Erickson starring in first year starting middle blocker role for Vikings
Oct. 14, 2012
BELLINGHAM, Wash. -
By ANDREW LANG -- THE BELLINGHAM HERALD
If Kayla Erickson were asked halfway through her high school career whether she thought she'd be playing collegiate volleyball, she would have said no.
Erickson starred at Peninsula High as a three-sport athlete.
She started and lettered three years in volleyball and competed at state track three years in a row, placing seventh in the triple jump during her junior and senior years. Her love, though, was basketball.
Erickson was a four-year basketball letter-winner, earning first-team all-league honors as a senior and second-team honors as a junior.
So how has a standout high school basketball star developed into one of the strongest middle blockers in the Great Northwest Athletic Conference in her first year starting for Western Washington University?
"Before I came to Western, I was really more of a basketball person," Erickson said in a phone interview. "I thought I'd be playing basketball in college. I knew I wanted to go to Western, and when we made it to state in volleyball, the (Western) assistant coach saw me play there. He emailed my coach saying they would like to offer me a spot on the team."
Erickson stands 6-foot-1 and has the leaping abilities of a basketball player.
Diane Flick and her coaching staff have found a gem in Erickson.
The redshirt sophomore has started every match this season, ranks second on the team in kills with 186 and leads WWU in blocks with 54.
A question mark heading into the season was how the Vikings would replace Emily Jepsen, who manned the middle blocker position the previous four years and finished 10th among Western's school career leaders in blocks.
Erickson's provided the answer.
She's been a major reason the Vikings are ranked No. 14 nationally and are tied for the GNAC lead with a 8-1 record. Western is 15-2 overall.
"We have three redshirt middles and two middles coming in, so I kind of knew I had a starting middle position, but I played like I was earning it," Erickson said. "I didn't feel like it was given."
She hasn't been surprised by her own production, but she said she's not surprised if others have been.
"I wasn't as experienced as the rest of the team," Erickson said. "I never had played club (volleyball) before, and I guess I've been kind of a surprise to people who have grown up their whole lives playing. Diane has told me I'm still reaching my potential."

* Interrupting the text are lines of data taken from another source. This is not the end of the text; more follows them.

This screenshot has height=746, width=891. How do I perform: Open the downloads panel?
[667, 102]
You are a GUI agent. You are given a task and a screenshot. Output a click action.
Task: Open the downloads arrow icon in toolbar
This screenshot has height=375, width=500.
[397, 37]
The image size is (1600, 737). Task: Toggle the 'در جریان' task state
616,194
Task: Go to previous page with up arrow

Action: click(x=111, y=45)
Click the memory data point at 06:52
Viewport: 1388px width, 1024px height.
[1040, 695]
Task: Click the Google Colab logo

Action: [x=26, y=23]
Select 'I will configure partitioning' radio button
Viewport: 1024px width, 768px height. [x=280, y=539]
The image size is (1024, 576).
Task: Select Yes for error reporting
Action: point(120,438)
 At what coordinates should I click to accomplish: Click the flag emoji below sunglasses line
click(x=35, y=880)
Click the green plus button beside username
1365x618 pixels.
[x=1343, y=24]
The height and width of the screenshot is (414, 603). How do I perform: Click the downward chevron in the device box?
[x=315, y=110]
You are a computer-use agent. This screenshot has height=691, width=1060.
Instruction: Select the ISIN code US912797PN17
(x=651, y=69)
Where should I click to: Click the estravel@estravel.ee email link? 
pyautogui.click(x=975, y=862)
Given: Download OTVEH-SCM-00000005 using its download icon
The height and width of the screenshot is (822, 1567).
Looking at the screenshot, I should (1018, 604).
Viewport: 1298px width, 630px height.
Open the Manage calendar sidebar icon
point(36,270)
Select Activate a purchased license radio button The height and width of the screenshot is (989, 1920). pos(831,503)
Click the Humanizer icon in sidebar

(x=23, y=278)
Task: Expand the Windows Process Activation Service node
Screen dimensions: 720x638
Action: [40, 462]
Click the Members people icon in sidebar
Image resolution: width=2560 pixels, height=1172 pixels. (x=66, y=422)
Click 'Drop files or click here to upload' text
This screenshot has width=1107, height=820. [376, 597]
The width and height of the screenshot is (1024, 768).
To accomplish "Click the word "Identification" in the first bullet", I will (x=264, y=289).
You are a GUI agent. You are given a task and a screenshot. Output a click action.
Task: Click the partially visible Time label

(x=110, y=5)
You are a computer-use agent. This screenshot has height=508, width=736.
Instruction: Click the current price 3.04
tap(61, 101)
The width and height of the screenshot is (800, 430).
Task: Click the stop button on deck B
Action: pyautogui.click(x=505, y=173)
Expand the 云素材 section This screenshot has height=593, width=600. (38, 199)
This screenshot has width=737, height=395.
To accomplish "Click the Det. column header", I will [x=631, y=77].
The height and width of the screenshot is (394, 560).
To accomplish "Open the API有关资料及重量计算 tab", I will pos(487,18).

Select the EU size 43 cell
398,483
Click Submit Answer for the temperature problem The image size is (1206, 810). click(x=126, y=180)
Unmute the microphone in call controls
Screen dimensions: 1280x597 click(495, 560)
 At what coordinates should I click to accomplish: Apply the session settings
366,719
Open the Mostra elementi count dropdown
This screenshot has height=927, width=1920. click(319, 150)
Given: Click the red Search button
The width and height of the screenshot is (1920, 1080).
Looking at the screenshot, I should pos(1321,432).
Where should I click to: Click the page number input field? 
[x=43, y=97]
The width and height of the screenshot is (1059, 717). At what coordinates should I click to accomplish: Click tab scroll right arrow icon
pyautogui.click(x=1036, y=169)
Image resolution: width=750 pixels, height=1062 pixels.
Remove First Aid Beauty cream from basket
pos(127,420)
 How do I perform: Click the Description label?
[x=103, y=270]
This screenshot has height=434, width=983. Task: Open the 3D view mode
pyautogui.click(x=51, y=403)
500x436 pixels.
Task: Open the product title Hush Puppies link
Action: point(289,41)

Her first two years at Western, Erickson acted like a sponge, soaking up all the volleyball knowledge she could.
She redshirted her freshman year and played sparingly last season. During those two years, she had a great mentor in Jepsen.
"I've just been working hard in practice, and the whole team has helped me," Erickson said. "Em J was in the middle last year. She was a big part of (my development). She would just always give me tips. We have other great middles, as well. Going against them in practice has really helped me improve."
Although Erickson may be a converted volleyball player, the skills she learned from basketball have been implemented into her volleyball game.
"I don't know how to put it, but when I play volleyball there are a lot of basketball things I use," Erickson said. "I guess since maybe I trained for all three (volleyball, basketball and track) there are different abilities I can bring to the court."
The Vikings' two losses this year were against UC San Diego in five sets and a four-set loss to rival Central Washington at the hostile Nicholson Pavilion in Ellensburg.
Western gets a chance to avenge its loss and take sole possession for first place in the conference when the Vikings' host CWU at 7 p.m. Thursday, Oct. 18, at Carver Gym.
"Against Central, I think it was the atmosphere in the gym, and we just shut down," Erickson said. "To beat them, we need to keep our shots over their blocks and just keep swinging high. Being a home game, we're really excited about it."
When asked if Erickson has thought about speaking with WWU women's basketball coach Carmen Dolfo to see if she could play for her, Erickson said the thought crossed her mind. She said volleyball is too much of a full-year commitment, though, to dedicate time to basketball.